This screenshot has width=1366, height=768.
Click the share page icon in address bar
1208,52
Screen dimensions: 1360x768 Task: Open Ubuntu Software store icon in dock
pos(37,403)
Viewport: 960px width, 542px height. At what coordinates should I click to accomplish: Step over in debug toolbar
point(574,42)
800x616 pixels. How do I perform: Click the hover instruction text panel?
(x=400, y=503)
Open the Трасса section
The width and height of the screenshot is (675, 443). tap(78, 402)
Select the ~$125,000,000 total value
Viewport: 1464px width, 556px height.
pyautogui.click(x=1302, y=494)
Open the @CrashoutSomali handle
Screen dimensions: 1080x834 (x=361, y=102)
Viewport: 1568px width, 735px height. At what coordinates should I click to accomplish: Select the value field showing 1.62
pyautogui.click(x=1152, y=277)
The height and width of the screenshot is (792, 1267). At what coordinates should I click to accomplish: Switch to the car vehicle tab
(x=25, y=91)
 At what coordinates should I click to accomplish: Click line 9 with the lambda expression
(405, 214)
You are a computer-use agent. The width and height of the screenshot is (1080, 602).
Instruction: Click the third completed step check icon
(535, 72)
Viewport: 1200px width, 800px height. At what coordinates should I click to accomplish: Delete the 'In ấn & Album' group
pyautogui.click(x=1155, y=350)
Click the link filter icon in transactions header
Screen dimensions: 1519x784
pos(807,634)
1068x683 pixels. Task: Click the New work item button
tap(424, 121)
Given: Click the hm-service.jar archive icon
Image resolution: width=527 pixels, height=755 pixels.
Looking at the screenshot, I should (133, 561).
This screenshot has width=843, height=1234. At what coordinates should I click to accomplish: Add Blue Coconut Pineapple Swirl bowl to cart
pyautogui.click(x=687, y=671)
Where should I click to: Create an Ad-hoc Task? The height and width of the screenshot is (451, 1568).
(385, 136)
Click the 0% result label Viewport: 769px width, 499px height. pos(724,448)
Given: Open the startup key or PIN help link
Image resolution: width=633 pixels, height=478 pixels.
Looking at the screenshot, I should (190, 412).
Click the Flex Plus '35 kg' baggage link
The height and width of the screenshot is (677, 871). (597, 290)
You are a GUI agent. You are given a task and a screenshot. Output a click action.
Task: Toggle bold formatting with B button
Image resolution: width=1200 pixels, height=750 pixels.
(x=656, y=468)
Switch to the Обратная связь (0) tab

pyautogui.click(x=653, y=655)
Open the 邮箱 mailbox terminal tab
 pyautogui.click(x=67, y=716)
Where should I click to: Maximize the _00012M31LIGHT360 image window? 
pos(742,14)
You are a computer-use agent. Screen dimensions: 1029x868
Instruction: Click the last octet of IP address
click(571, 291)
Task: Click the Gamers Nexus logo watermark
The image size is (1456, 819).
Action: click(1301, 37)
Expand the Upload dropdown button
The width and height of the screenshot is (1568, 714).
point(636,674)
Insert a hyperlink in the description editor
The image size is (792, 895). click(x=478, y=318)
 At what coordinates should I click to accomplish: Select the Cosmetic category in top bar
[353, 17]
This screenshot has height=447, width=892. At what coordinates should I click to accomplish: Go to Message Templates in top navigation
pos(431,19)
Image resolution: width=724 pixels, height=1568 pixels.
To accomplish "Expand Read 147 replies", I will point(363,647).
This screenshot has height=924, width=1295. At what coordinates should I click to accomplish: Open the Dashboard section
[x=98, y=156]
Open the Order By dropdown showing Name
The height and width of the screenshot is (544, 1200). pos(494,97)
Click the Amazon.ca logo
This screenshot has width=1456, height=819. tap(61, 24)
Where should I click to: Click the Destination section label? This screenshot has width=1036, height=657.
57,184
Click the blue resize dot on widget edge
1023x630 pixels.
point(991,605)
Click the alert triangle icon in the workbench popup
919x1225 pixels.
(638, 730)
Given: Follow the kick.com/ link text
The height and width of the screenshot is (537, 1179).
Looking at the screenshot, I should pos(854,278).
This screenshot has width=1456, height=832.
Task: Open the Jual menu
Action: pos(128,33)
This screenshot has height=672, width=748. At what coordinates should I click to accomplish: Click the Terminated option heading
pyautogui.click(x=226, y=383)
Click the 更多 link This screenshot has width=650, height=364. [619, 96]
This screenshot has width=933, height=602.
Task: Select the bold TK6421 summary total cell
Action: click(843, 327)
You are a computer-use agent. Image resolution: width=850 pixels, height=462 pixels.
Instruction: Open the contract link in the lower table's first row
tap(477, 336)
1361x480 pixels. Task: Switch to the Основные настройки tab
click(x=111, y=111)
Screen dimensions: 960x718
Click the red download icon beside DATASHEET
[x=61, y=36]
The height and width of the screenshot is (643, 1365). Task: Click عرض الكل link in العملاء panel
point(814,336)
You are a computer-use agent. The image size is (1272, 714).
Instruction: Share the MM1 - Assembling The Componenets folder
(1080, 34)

Aim of the exercise.
An exact copy of every record is needed, so retype them all.

Exercise answer.
This screenshot has width=1366, height=768.
Click the share page icon in address bar
1208,52
Screen dimensions: 1360x768 Task: Open Ubuntu Software store icon in dock
pos(37,403)
Viewport: 960px width, 542px height. At what coordinates should I click to accomplish: Step over in debug toolbar
point(574,42)
800x616 pixels. How do I perform: Click the hover instruction text panel?
(x=400, y=503)
Open the Трасса section
The width and height of the screenshot is (675, 443). tap(78, 402)
Select the ~$125,000,000 total value
Viewport: 1464px width, 556px height.
pyautogui.click(x=1302, y=494)
Open the @CrashoutSomali handle
Screen dimensions: 1080x834 (x=361, y=102)
Viewport: 1568px width, 735px height. At what coordinates should I click to accomplish: Select the value field showing 1.62
pyautogui.click(x=1152, y=277)
The height and width of the screenshot is (792, 1267). At what coordinates should I click to accomplish: Switch to the car vehicle tab
(x=25, y=91)
 At what coordinates should I click to accomplish: Click line 9 with the lambda expression
(405, 214)
You are a computer-use agent. The width and height of the screenshot is (1080, 602).
Instruction: Click the third completed step check icon
(535, 72)
Viewport: 1200px width, 800px height. At what coordinates should I click to accomplish: Delete the 'In ấn & Album' group
pyautogui.click(x=1155, y=350)
Click the link filter icon in transactions header
Screen dimensions: 1519x784
pos(807,634)
1068x683 pixels. Task: Click the New work item button
tap(424, 121)
Given: Click the hm-service.jar archive icon
Image resolution: width=527 pixels, height=755 pixels.
Looking at the screenshot, I should (133, 561).
This screenshot has width=843, height=1234. At what coordinates should I click to accomplish: Add Blue Coconut Pineapple Swirl bowl to cart
pyautogui.click(x=687, y=671)
Where should I click to: Create an Ad-hoc Task? The height and width of the screenshot is (451, 1568).
(385, 136)
Click the 0% result label Viewport: 769px width, 499px height. pos(724,448)
Given: Open the startup key or PIN help link
Image resolution: width=633 pixels, height=478 pixels.
Looking at the screenshot, I should (190, 412).
Click the Flex Plus '35 kg' baggage link
The height and width of the screenshot is (677, 871). (597, 290)
You are a GUI agent. You are given a task and a screenshot. Output a click action.
Task: Toggle bold formatting with B button
Image resolution: width=1200 pixels, height=750 pixels.
(x=656, y=468)
Switch to the Обратная связь (0) tab

pyautogui.click(x=653, y=655)
Open the 邮箱 mailbox terminal tab
 pyautogui.click(x=67, y=716)
Where should I click to: Maximize the _00012M31LIGHT360 image window? 
pos(742,14)
You are a computer-use agent. Screen dimensions: 1029x868
Instruction: Click the last octet of IP address
click(571, 291)
Task: Click the Gamers Nexus logo watermark
The image size is (1456, 819).
Action: click(1301, 37)
Expand the Upload dropdown button
The width and height of the screenshot is (1568, 714).
point(636,674)
Insert a hyperlink in the description editor
The image size is (792, 895). click(x=478, y=318)
 At what coordinates should I click to accomplish: Select the Cosmetic category in top bar
[353, 17]
This screenshot has height=447, width=892. At what coordinates should I click to accomplish: Go to Message Templates in top navigation
pos(431,19)
Image resolution: width=724 pixels, height=1568 pixels.
To accomplish "Expand Read 147 replies", I will point(363,647).
This screenshot has height=924, width=1295. At what coordinates should I click to accomplish: Open the Dashboard section
[x=98, y=156]
Open the Order By dropdown showing Name
The height and width of the screenshot is (544, 1200). pos(494,97)
Click the Amazon.ca logo
This screenshot has width=1456, height=819. tap(61, 24)
Where should I click to: Click the Destination section label? This screenshot has width=1036, height=657.
57,184
Click the blue resize dot on widget edge
1023x630 pixels.
point(991,605)
Click the alert triangle icon in the workbench popup
919x1225 pixels.
(638, 730)
Given: Follow the kick.com/ link text
The height and width of the screenshot is (537, 1179).
Looking at the screenshot, I should pos(854,278).
This screenshot has width=1456, height=832.
Task: Open the Jual menu
Action: pos(128,33)
This screenshot has height=672, width=748. At what coordinates should I click to accomplish: Click the Terminated option heading
pyautogui.click(x=226, y=383)
Click the 更多 link This screenshot has width=650, height=364. [619, 96]
This screenshot has width=933, height=602.
Task: Select the bold TK6421 summary total cell
Action: click(843, 327)
You are a computer-use agent. Image resolution: width=850 pixels, height=462 pixels.
Instruction: Open the contract link in the lower table's first row
tap(477, 336)
1361x480 pixels. Task: Switch to the Основные настройки tab
click(x=111, y=111)
Screen dimensions: 960x718
Click the red download icon beside DATASHEET
[x=61, y=36]
The height and width of the screenshot is (643, 1365). Task: Click عرض الكل link in العملاء panel
point(814,336)
You are a computer-use agent. The image size is (1272, 714).
Instruction: Share the MM1 - Assembling The Componenets folder
(1080, 34)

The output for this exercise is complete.